In the Shared File Systems service share is the fundamental resource unit allocated by the Shared File System service. It represents an allocation of a persistent, readable, and writable filesystems. Compute instances access these filesystems. Depending on the deployment configuration, clients outside of OpenStack can also access the filesystem.


A share is an abstract storage object that may or may not directly map to a “share” concept from the underlying storage provider. See the description of share instance for more details.

Share instance

This concept is tied with share and represents created resource on specific back end, when share represents abstraction between end user and back-end storages. In common cases, it is one-to-one relation. One single share has more than one share instance in two cases:

  • When share migration is being applied

  • When share replication is enabled

Therefore, each share instance stores information specific to real allocated resource on storage. And share represents the information that is common for share instances. A user with member role will not be able to work with it directly. Only a user with admin role has rights to perform actions against specific share instances.
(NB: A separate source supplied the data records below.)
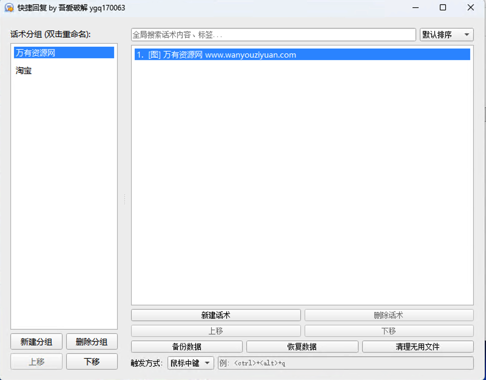This screenshot has height=380, width=486.
Task: Move group down with 下移 button
Action: click(x=92, y=362)
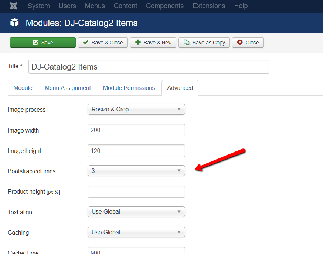Click the empty Product height field
The image size is (323, 254).
(136, 192)
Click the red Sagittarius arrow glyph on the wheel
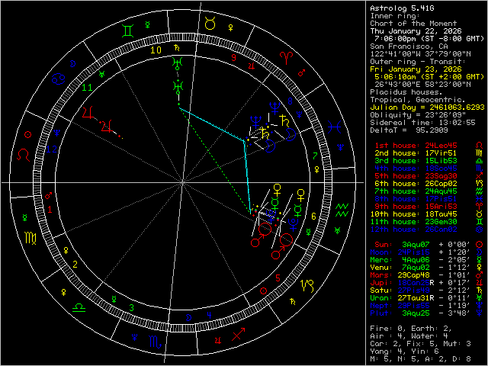This screenshot has height=366, width=488. coord(237,335)
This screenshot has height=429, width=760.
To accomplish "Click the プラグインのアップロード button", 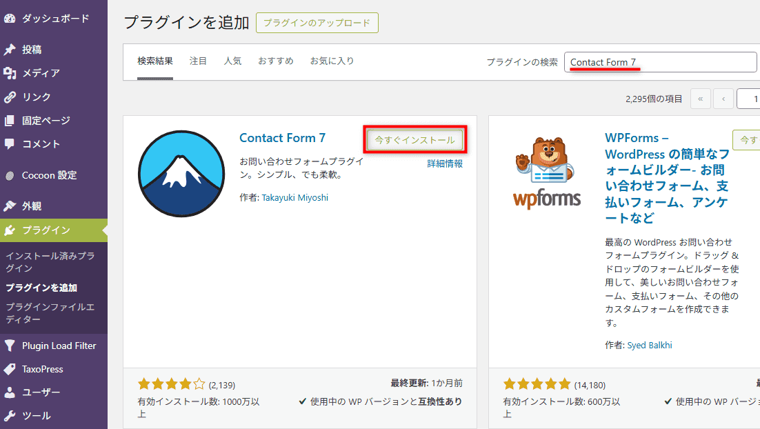I will 317,23.
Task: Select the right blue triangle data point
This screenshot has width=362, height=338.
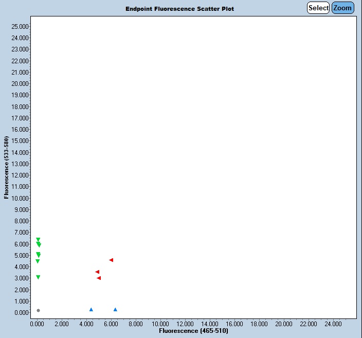Action: pyautogui.click(x=115, y=310)
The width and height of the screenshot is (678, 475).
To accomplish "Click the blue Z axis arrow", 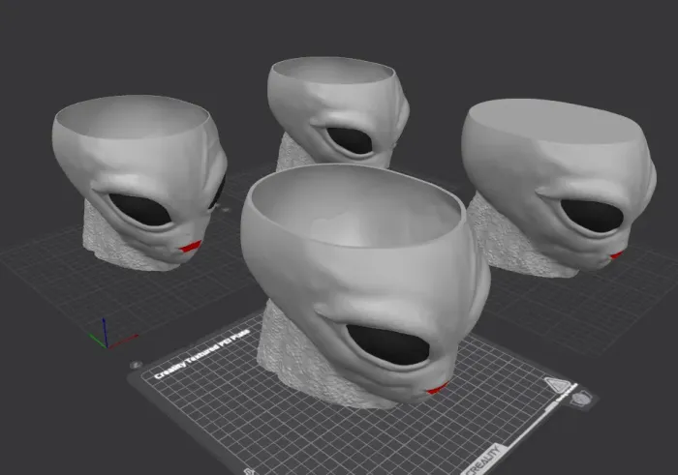I will tap(106, 324).
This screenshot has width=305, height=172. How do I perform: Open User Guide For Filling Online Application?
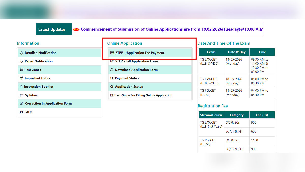[x=143, y=95]
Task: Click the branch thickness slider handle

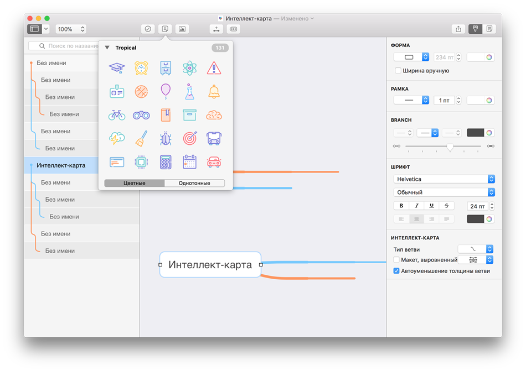Action: coord(450,147)
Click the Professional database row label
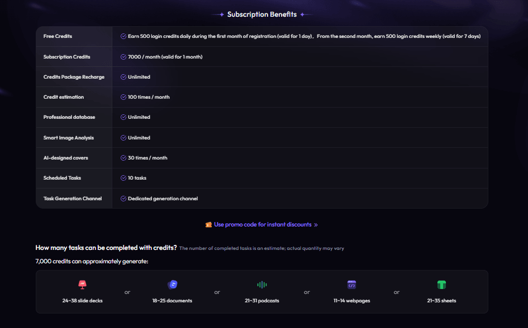Viewport: 528px width, 328px height. point(69,117)

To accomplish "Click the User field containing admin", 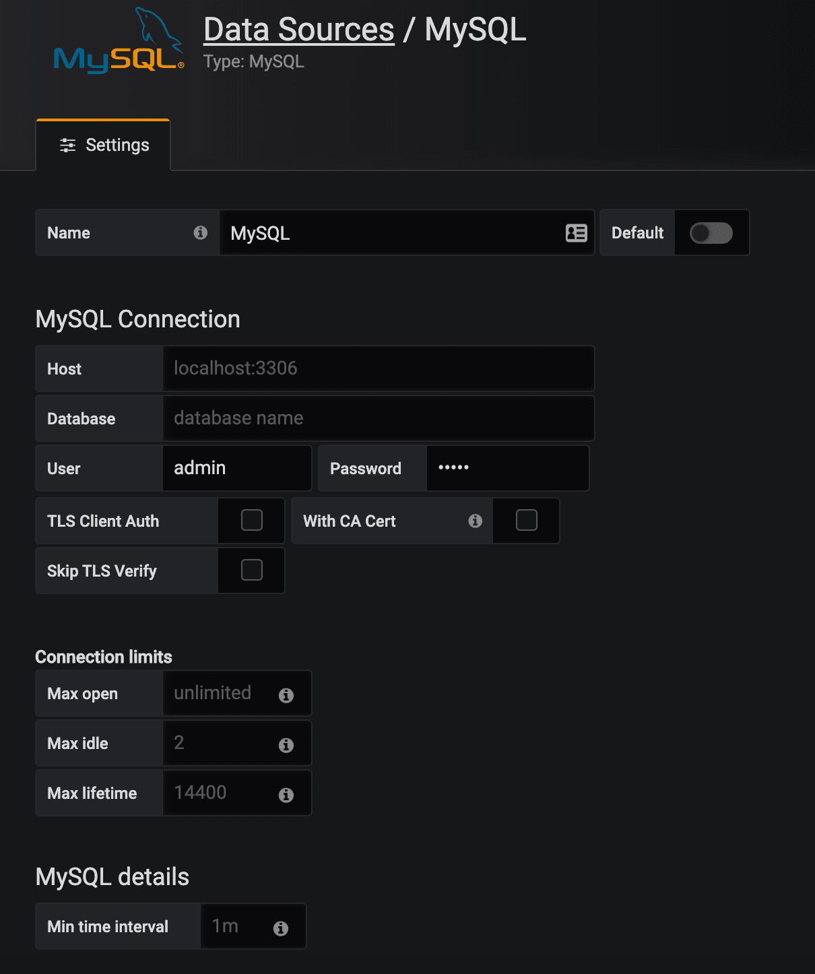I will pyautogui.click(x=236, y=468).
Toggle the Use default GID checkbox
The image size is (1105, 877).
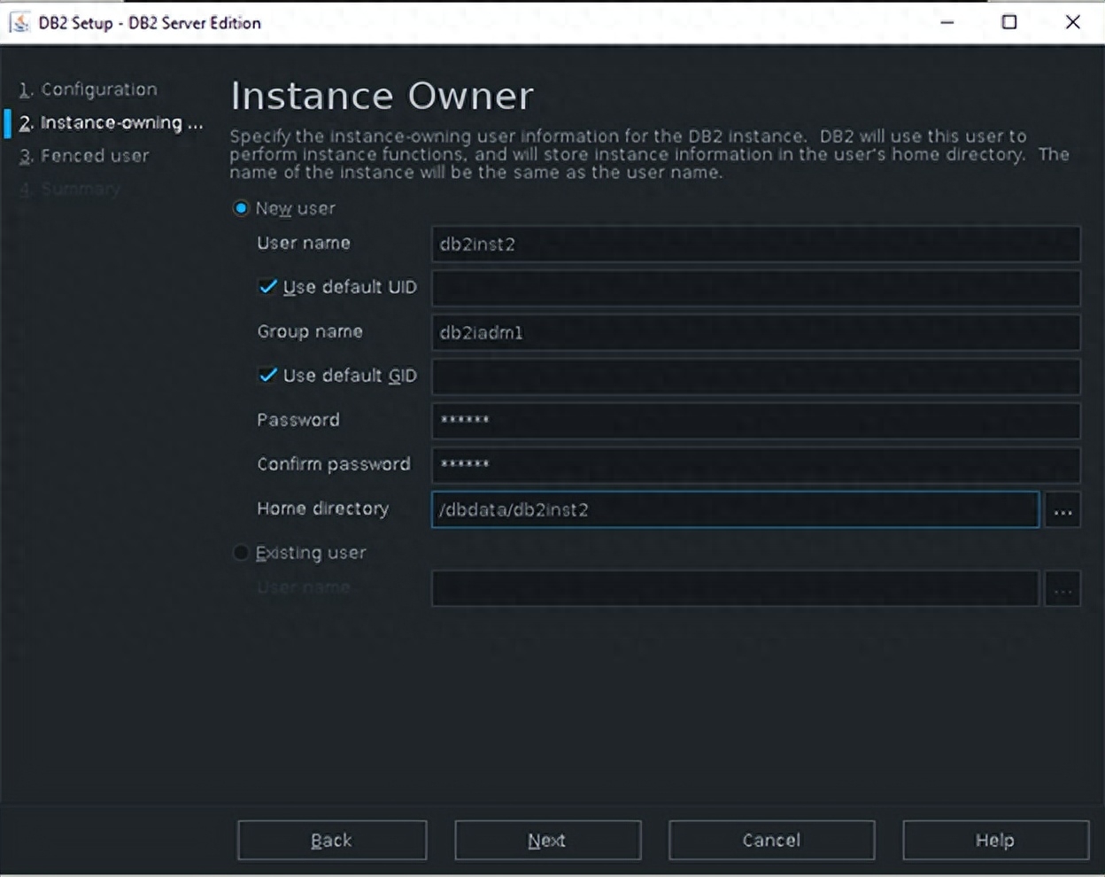(x=268, y=376)
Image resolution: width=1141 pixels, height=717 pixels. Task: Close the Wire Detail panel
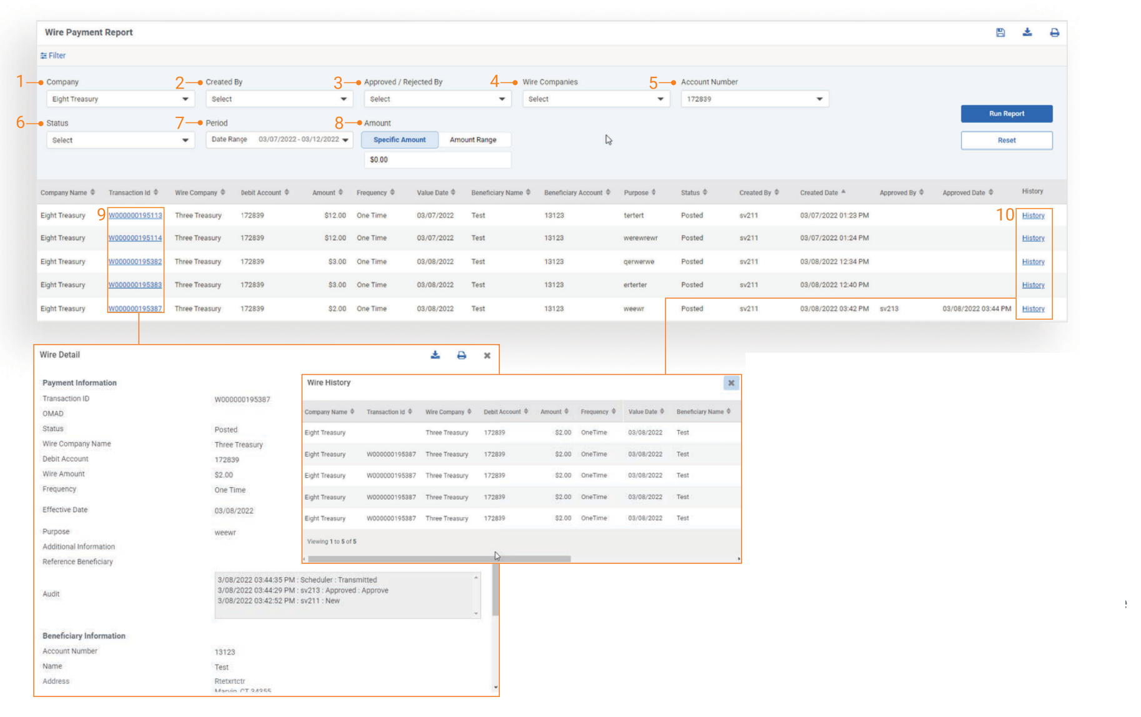pos(487,355)
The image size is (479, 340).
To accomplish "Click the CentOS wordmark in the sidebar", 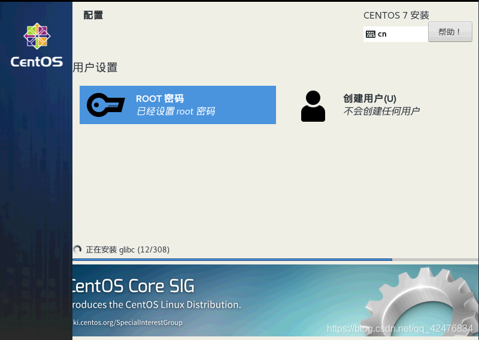I will pos(37,62).
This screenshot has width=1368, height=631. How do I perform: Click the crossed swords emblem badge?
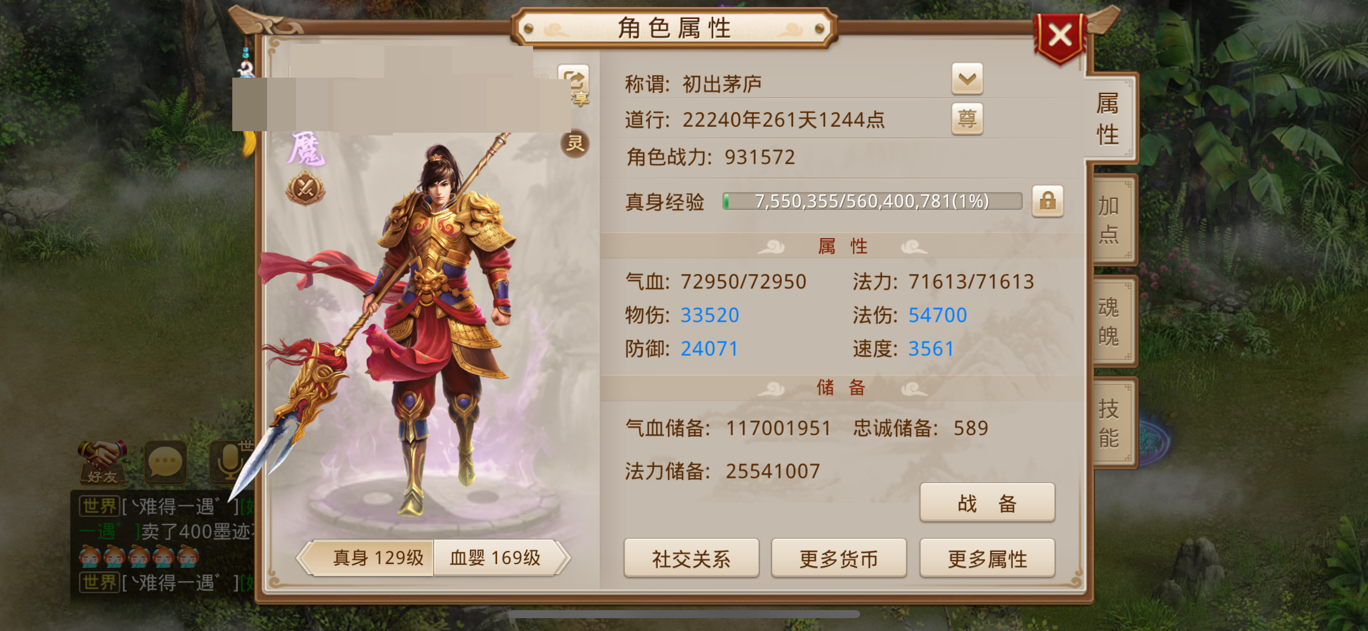[306, 188]
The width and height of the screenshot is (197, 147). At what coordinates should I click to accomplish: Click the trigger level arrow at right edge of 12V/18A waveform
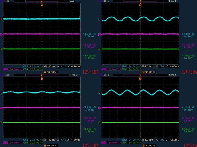point(80,17)
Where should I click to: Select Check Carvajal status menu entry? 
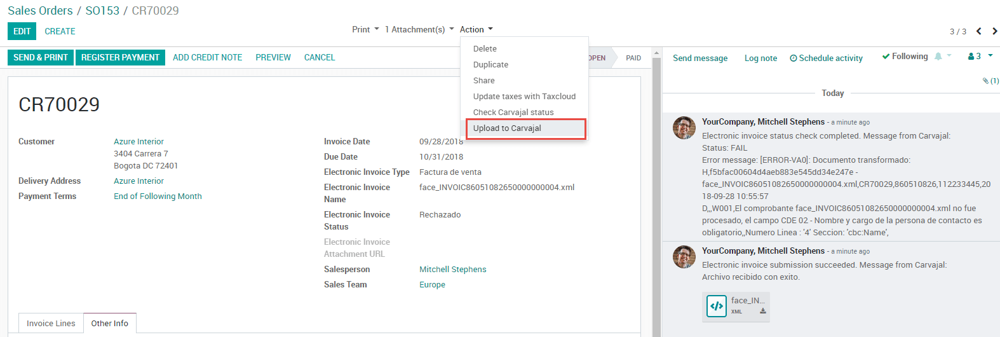pyautogui.click(x=513, y=113)
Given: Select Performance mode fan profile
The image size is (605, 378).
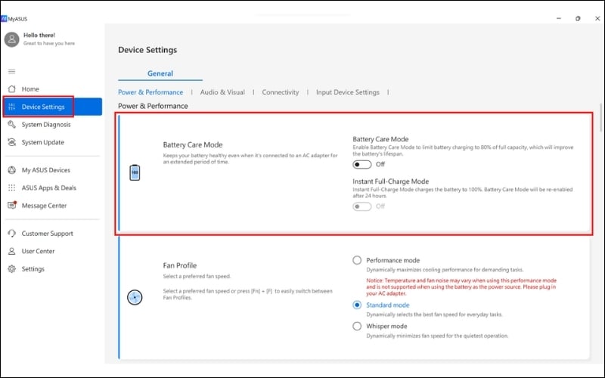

A snapshot is a point-in-time, read-only copy of a share. You can create Snapshots from an existing, operational share regardless of whether a client has mounted the file system. A snapshot can serve as the content source for a new share. Specify the Create from snapshot option when creating a new share on the dashboard.

Storage Pools

With the Kilo release of OpenStack, Shared File Systems can use storage pools. The storage may present one or more logical storage resource pools that the Shared File Systems service will select as a storage location when provisioning shares.

Share Type

Share type is an abstract collection of criteria used to characterize shares. They are most commonly used to create a hierarchy of functional capabilities. This hierarchy represents tiered storage services levels. For example, an administrator might define a premium share type that indicates a greater level of performance than a basic share type. Premium represents the best performance level.

Share Access Rules

Share access rules define which users can access a particular share. For example, administrators can declare rules for NFS shares by listing the valid IP networks which will access the share. List the IP networks in CIDR notation.

Security Services

Security services allow granular client access rules for administrators. They can declare rules for authentication or authorization to access share content. External services including LDAP, Active Directory, and Kerberos can be declared as resources. Examine and consult these resources when making an access decision for a particular share. You can associate Shares with multiple security services, but only one service per one type.

Share Networks

A share network is an object that defines a relationship between a project network and subnet, as defined in an OpenStack Networking service or Compute service. The share network is also defined in shares created by the same project. A project may find it desirable to provision shares such that only instances connected to a particular OpenStack-defined network have access to the share. Also, security services can be attached to share networks, because most of auth protocols require some interaction with network services.

The Shared File Systems service has the ability to work outside of OpenStack. That is due to the StandaloneNetworkPlugin. The plugin is compatible with any network platform, and does not require specific network services in OpenStack like Compute or Networking service. You can set the network parameters in the manila.conf file.

Share Servers

A share server is a logical entity that hosts the shares created on a specific share network. A share server may be a configuration object within the storage controller, or it may represent logical resources provisioned within an OpenStack deployment used to support the data path used to access shares.

Share servers interact with network services to determine the appropriate IP addresses on which to export shares according to the related share network. The Shared File Systems service has a pluggable network model that allows share servers to work with different implementations of the Networking service.